A total of 18 of 600 patients (0.03%) were identified with CRS and A. xylosoxidans by culture and/or sequencing between August 2013 and February 2017 (Figure 1). Mean age at the time of A. xylosoxidans identification was 64.8 years (range, 30 to 74 years). There were 6 men and 12 women. Source of the initial A. xylosoxidans positive specimen was purulent material encountered in the sinus cavities during office endoscopy (16/18 patients) or revision endoscopic sinus surgery (2/18 patients). All 18 patients had undergone functional endoscopic sinus surgery (FESS) prior to the diagnosis of A. xylosoxidans. 7 of 18 patients (38.9%) had 1 prior FESS and 11 of 18 patients (61.1%) had 2 or more procedures. On average, there were 2.2 procedures per patient prior to A. xylosoxidans diagnosis, with a range of 1 to 6 procedures. 15 of 18 patients (83.3%) had allergic rhinitis, 12 of 18 patients (66.7%) had asthma, 3 of 18 patients (16.7%) had bronchiectasis, 2 of 18 patients (11%) had both asthma and bronchiectasis, and 5 of 18 (27.8%) had immune system dysfunction (Churg-Strauss syndrome, multiple myeloma, combined variable immune deficiency, and multiple sclerosis). 17/18 patients positive for A. xylosoxidans were CRS patients with polyps; only one had CRS without polyps. Patients had received an average of 4.6 courses of oral antibiotics in the preceding 24 months (Range: 1 to 19). The full treatment regimens of prior antibiotics were unavailable for review as many patients were prescribed antibiotics prior to referral to UF Health.

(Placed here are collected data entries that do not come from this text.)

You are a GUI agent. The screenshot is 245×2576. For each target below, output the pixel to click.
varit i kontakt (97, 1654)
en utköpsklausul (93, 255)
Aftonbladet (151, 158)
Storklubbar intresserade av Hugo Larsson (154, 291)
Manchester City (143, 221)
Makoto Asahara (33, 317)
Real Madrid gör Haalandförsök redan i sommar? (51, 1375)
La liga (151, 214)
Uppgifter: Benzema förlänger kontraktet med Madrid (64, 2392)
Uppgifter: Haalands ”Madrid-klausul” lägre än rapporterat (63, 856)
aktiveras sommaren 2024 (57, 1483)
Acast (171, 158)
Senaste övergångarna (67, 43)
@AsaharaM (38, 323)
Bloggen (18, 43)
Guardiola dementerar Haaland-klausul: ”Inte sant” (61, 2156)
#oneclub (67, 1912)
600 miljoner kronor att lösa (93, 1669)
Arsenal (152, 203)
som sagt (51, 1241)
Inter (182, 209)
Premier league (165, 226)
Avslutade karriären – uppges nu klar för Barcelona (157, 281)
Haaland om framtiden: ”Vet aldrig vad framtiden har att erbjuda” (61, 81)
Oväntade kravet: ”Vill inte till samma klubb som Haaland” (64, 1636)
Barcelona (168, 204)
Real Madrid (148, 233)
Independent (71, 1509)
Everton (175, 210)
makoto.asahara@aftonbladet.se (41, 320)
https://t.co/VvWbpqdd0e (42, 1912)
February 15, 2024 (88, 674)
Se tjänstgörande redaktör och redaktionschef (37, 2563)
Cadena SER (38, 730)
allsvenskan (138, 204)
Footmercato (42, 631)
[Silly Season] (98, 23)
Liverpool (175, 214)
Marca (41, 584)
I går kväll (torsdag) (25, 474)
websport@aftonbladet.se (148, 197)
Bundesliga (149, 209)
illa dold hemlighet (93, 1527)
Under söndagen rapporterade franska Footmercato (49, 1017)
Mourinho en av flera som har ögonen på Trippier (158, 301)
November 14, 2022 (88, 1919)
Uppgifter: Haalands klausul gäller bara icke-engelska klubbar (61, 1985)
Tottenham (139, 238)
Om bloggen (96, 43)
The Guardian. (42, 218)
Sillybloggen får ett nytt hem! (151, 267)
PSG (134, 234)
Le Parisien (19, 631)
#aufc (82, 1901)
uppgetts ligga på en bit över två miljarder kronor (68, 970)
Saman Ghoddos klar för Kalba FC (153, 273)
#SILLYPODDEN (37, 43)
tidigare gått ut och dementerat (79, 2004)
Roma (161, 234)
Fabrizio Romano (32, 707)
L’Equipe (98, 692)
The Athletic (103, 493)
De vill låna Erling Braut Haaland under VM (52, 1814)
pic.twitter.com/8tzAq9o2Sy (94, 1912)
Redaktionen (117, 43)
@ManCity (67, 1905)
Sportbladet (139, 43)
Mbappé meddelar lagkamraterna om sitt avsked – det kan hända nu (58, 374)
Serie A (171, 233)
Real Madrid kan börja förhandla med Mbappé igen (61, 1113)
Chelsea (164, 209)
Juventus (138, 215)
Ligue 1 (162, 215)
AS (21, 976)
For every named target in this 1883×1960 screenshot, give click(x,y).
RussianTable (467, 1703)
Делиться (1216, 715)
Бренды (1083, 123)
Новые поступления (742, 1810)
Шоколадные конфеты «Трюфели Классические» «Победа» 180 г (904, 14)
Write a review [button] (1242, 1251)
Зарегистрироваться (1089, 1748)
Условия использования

Figure 1: Demographics. wP: with polyposis; sP: without polyposis.

A. xylosoxidans was identified by routine culture in 11 of 18 patients (Figures 2 and 3). Among these 11 patients, only 4 patients also had A. xylosoxidans identified by sequencing. Interestingly, 3 of these 4 patients showed a polymicrobial composition by sequencing, with A. xylosoxidans abundance ranging from 24% to 70% and 1 showed a 99% abundance of A. xylosoxidans. The remaining 7 patients who were positive on routine culture only for A. xylosoxidans did not undergo culture-independent analysis techniques. In 7 of 18 patients, A. xylosoxidans was identified by sequencing but not by culture (Figure 3 Panel C). Interestingly, results of the DNA sequencing analysis revealed a polymicrobial community that includes A. xylosoxidans in all cases, but routine microbiologic culture failed to identify A. xylosoxidans. A. insolitus were cultured in 2 of the 7 patients, and Pseudomonas species were cultured in 4 patients. All 18 patients received standard normal saline sinus irrigations twice per day following functional endoscopic sinus surgery. Only 5/18 patients (27%) received oral TMP/SMX antibiotic therapy. 8 of 18 patients received a different oral antibiotic. 5 of 18 patients did not receive an oral antibiotic.

Figure 2: Culture & DNA results (Additional detail in Figure 3).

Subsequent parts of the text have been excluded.